[Passage for review Boundary: Start]

NOW THEREFORE, in consideration of the foregoing Preliminary Statement, which
is incorporated by reference with the same force and effect as if fully set
forth herein, and in consideration of the mutual promises and covenants
contained in this Agreement, Purchaser and Seller collectively agree as
follows:
1. Sale of the Stock. In consideration of the Purchase Compensation, as
herein defined, and the covenants, conditions, restrictions and agreements
stipulated to be paid and performed by Purchaser and Seller and upon the terms
and provisions of this Agreement, Seller agrees to sell to Purchaser, and
Purchaser agrees to purchase from Seller, all of the outstanding and issued
stock of the Business owned by Seller, which collectively is equal to one
hundred percent of the stock in the Business.
2. Purchase Compensation. The Purchase Compensation (collectively herein
called the Purchase Compensation) for the purchase and sale of the Seller's
share of the stock of the Business shall be the consideration set forth in
Exhibit "A" attached hereto and incorporated herein by reference.
The Purchase Compensation shall be paid in either stock or lawful money of the
United States of America by cash, cashier's check, treasurer's check, bank
check, certified check, wire transfer or other immediately available funds of
the United States or any combination thereof as specified in Exhibit "A"
attached hereto.
3. Creditors of Business; Indemnification. Seller agrees to and with
Purchaser that all existing creditors of Business who are owed $1,000.00 or
more by the Business as of this date, if any, are set forth on Exhibit "B" of
this Agreement, together with a description of the amounts due and owing and
the names of such creditors.
Seller expressly agrees to defend all actions against Purchaser and/or
the Business with respect to and shall pay, protect, indemnify and save
harmless Purchaser and/or the Business from and against any and all
liabilities, losses, damages, costs, expenses (including reasonable attorney's
fees and expenses), causes of action, suits, claims, demands or judgments of
any nature to which Purchaser and/or the Business, or any of them is subject
to because of actions by the Seller on behalf of the Business prior to the
closing.
The aforementioned indemnifications shall not be applied in favor of an
indemnitee as to actions of an indemnitor if such indemnitee had specific
knowledge of and did not object to, or concurred in, such actions at or prior
to the time the indemnitor took such actions.
4. Stock Power; Restrictive Covenant, Operation of the Business. Stock
Powers shall be delivered to Purchaser upon the payment of the Purchase
Compensation, together with all stock certificates representing the one
hundred percent of the stock in the Business.

[Passage for review Boundary: End]

# Using the information:
1: Answer these questions from the stock purchase agreement:
(a) What share of the stock in the Business does Seller agree to sell to Purchaser?
(b) What minimum amount owed makes a creditor of the Business one who is listed on Exhibit "B"?
(c) When are the Stock Powers to be delivered to Purchaser?
2: Pick up the stock purchase agreement after its last sentence and write what comes next.
The records come from a separate source unrelated to the text.

[Excerpted data Boundary: Start]

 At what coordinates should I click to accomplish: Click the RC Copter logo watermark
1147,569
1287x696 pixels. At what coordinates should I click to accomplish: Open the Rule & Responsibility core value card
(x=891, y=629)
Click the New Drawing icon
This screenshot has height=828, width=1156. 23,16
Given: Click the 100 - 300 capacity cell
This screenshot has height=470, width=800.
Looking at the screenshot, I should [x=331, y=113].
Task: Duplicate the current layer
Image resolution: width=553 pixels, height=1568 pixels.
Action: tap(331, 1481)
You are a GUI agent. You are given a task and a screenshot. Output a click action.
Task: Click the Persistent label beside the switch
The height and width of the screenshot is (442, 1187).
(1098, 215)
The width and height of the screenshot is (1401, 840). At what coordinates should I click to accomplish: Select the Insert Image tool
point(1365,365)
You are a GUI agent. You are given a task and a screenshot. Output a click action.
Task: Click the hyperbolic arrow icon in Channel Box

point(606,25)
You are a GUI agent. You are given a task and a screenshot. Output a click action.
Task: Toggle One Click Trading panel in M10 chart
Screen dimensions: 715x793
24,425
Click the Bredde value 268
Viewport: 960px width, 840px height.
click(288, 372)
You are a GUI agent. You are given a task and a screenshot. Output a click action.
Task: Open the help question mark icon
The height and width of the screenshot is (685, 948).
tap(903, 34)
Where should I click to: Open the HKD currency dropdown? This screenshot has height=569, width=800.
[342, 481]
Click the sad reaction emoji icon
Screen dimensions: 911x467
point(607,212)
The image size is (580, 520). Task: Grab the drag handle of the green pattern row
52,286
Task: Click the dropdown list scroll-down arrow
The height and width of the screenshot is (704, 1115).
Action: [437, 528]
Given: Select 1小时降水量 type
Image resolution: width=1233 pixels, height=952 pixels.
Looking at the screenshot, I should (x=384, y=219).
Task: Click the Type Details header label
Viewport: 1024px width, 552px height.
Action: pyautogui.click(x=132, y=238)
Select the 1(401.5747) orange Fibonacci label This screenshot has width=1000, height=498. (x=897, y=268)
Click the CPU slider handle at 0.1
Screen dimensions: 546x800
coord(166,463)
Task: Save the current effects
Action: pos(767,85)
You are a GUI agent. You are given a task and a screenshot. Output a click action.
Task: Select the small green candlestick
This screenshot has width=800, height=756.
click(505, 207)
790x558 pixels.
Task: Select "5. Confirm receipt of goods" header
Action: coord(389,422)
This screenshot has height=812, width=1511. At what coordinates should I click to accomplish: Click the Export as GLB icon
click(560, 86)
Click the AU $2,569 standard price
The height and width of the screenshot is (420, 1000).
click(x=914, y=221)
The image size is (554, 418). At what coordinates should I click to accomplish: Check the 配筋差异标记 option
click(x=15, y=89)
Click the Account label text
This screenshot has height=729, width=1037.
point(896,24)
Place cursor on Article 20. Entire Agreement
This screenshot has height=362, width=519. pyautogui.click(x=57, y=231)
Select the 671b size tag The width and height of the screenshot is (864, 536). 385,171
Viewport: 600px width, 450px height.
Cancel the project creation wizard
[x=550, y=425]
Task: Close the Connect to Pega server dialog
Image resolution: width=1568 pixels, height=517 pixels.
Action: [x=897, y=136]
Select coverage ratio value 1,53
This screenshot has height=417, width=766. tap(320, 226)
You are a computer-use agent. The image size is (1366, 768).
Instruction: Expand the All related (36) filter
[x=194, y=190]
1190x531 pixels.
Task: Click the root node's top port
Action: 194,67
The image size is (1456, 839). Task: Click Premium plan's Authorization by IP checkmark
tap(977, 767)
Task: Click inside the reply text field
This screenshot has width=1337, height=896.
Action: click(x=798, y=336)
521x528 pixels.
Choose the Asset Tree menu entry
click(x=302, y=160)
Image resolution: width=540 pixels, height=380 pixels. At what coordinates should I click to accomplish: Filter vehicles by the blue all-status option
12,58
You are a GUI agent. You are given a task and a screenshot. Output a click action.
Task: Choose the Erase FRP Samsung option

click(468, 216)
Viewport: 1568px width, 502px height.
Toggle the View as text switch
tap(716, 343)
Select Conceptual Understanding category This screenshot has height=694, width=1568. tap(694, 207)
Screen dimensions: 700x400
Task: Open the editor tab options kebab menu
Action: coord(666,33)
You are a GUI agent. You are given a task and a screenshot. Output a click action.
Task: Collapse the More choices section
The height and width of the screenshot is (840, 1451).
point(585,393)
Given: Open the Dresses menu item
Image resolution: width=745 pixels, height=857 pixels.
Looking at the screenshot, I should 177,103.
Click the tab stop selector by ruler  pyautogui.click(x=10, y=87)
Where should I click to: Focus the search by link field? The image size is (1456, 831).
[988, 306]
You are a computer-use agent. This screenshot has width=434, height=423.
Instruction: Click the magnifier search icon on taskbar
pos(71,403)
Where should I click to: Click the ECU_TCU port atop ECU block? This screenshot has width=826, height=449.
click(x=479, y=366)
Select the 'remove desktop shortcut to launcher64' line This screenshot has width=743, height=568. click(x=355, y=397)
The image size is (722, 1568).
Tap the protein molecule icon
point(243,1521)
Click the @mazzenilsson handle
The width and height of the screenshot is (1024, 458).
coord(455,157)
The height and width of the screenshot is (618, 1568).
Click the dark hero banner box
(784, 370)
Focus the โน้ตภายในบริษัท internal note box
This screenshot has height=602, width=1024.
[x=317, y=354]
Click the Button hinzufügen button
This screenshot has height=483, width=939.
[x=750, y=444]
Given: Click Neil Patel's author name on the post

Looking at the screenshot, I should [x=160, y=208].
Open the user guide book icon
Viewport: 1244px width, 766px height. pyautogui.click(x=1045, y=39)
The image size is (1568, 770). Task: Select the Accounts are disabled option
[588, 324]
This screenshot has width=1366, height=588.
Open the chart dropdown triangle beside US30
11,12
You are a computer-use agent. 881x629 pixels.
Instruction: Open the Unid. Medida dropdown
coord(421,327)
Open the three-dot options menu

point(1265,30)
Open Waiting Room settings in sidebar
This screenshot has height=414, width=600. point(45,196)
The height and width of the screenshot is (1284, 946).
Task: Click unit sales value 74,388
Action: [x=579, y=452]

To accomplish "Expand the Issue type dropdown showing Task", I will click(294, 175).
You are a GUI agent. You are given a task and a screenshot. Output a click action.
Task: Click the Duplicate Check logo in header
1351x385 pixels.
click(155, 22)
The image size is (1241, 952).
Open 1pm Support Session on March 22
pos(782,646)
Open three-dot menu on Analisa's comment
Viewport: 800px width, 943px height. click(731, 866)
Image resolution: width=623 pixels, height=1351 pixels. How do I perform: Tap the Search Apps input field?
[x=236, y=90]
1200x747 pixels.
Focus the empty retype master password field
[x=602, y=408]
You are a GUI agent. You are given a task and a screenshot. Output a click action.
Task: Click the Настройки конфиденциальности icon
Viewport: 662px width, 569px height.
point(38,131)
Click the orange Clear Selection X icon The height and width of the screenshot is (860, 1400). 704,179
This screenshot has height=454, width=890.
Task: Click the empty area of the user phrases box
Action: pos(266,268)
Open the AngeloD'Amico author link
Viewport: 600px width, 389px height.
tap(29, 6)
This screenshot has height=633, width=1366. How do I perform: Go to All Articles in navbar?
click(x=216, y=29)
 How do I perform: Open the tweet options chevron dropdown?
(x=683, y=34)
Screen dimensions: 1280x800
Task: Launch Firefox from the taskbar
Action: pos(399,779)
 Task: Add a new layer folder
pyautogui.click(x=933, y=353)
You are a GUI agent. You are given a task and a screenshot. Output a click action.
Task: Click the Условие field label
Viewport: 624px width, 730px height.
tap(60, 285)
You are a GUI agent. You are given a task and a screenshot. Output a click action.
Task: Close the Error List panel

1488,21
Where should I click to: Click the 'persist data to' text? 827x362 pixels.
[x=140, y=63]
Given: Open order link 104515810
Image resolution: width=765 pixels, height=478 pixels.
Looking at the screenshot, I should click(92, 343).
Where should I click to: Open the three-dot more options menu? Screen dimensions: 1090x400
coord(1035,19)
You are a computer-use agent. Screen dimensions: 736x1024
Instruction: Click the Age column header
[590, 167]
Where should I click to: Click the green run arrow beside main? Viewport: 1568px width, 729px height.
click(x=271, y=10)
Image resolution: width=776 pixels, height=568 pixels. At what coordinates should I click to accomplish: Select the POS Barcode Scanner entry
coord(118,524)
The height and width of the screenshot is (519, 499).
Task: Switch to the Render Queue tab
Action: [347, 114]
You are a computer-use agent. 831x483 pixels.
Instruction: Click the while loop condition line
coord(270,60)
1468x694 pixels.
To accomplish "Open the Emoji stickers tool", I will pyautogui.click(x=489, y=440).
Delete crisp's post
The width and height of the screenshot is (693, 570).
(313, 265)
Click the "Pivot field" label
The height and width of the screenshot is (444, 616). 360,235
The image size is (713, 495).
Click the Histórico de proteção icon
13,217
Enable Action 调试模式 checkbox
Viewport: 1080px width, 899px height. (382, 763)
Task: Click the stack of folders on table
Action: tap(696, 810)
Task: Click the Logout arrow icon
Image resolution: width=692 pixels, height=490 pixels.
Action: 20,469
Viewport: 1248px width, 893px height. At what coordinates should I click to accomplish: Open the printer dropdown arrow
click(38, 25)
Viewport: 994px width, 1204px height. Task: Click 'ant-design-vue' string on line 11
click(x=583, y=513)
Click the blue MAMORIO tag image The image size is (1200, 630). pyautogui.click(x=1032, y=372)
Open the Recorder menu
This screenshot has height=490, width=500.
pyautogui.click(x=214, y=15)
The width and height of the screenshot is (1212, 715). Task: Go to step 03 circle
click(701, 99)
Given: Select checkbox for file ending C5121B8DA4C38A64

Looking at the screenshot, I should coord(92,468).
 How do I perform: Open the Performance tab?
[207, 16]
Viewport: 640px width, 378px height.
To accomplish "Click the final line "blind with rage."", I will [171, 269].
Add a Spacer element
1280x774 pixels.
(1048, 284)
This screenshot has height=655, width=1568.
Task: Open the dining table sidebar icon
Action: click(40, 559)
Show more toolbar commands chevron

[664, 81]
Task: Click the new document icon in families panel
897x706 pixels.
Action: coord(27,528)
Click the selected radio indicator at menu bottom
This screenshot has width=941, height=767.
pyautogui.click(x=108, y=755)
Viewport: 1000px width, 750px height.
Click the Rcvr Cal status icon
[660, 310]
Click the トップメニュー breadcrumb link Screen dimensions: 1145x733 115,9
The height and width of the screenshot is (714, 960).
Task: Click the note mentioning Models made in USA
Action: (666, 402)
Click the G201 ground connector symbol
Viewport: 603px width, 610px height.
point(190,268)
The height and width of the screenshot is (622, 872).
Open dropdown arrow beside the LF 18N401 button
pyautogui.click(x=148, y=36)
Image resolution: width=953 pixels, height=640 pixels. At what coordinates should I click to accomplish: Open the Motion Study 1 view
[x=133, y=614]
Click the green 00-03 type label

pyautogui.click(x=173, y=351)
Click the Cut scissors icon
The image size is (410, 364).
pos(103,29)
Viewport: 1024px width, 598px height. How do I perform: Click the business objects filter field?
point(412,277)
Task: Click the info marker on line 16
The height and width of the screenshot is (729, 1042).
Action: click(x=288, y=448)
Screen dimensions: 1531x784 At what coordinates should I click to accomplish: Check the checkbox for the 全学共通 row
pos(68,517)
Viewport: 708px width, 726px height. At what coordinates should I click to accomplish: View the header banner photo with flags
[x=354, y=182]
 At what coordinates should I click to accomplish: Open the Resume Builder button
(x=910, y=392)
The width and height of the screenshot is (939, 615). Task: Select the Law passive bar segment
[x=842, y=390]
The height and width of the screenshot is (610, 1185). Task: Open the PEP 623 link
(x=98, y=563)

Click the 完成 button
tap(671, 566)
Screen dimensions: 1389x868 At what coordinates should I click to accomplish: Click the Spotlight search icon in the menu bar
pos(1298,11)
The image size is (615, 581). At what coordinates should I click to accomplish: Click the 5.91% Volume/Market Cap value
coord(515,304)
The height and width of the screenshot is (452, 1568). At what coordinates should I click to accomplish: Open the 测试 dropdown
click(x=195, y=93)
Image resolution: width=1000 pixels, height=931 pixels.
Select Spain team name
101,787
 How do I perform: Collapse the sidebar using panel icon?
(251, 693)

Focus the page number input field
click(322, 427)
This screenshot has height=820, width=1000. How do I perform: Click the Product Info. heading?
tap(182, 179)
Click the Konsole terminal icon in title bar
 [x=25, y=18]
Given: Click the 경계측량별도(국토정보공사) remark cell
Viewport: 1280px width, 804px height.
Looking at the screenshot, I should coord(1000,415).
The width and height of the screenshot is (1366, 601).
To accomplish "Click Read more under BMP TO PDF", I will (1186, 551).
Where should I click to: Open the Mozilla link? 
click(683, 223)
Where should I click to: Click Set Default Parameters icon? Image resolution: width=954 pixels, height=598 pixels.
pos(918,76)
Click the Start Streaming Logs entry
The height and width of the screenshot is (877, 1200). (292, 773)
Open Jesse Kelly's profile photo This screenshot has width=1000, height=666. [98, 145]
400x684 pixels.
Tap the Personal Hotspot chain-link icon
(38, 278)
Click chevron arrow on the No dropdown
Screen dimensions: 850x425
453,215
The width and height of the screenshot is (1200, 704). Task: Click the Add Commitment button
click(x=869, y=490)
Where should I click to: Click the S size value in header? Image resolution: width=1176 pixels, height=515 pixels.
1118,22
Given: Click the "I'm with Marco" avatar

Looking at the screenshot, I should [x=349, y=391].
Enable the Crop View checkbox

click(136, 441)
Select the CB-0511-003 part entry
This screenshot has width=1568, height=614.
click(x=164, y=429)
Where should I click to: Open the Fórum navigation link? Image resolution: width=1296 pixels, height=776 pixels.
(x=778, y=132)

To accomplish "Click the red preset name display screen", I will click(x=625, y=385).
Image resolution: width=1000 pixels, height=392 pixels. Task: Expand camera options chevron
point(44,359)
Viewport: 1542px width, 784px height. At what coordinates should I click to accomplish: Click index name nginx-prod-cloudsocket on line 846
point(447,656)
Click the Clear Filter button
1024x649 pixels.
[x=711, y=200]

[Excerpted data Boundary: End]

# Answers to the exercises:
1:
(a) All of the outstanding and issued stock owned by Seller, equal to one hundred percent of the stock in the Business.
(b) $1,000.00 or more.
(c) Upon the payment of the Purchase Compensation.

2:
A. Seller's Covenant Not to Compete. In order to induce the Purchaser to
purchase the shares of the Business, the Seller hereby agrees that until the
second anniversary of the closing under this Agreement, he will not,
individually or together with any one or more other persons or entities,
directly or indirectly, engage in or have any ownership interest in any
person, firm, corporation, partnership, association, agency or business
(whether as principal, agent, holder of any equity security or other
instrument convertible into an equity security, employee, consultant or
otherwise) that engages in a business similar to or competitive with the
business currently conducted by the Business and which is located or operated
within the same state as any current location of the Business. The Sellers
agree that the period provided for and the area encompassed in this Section
are necessary and reasonable in order to protect the Purchaser and the
Business in the conduct of the Business' operation and are also as
consideration for the Purchaser's agreements in Section B. For the period set
forth in this Section, the Sellers, and each of them, hereby further agree not
to divulge, communicate, or use to the detriment of the Business or the
Purchaser, in any way, any confidential information or trade secrets of the
Business, including, without limitation, personnel information, secret
processes, know-how, customer lists, costs information and technical data.
The Sellers acknowledge that the restrictions contained herein are reasonable
and necessary to protect the business and interest which the Purchaser is
acquiring pursuant to this Agreement and are also as consideration for the
Purchaser's agreements in Section B, and that any violation of these
restrictions will cause substantial irreparable injury to the Business and the
Purchaser. The Sellers therefore hereby agree that the Business, the
Purchaser, or any one or more of them, are entitled, in addition to any and
all other remedies, to preliminary and permanent injunctive relief to prevent
a breach or contemplated breach of this Section. The existence or any claim
or cause of action against the Business or the Purchaser, whether predicated
upon this Agreement or otherwise, shall not constitute a defense to the
enforcement by the Business or the Buyer of the restrictions contained in this
Section.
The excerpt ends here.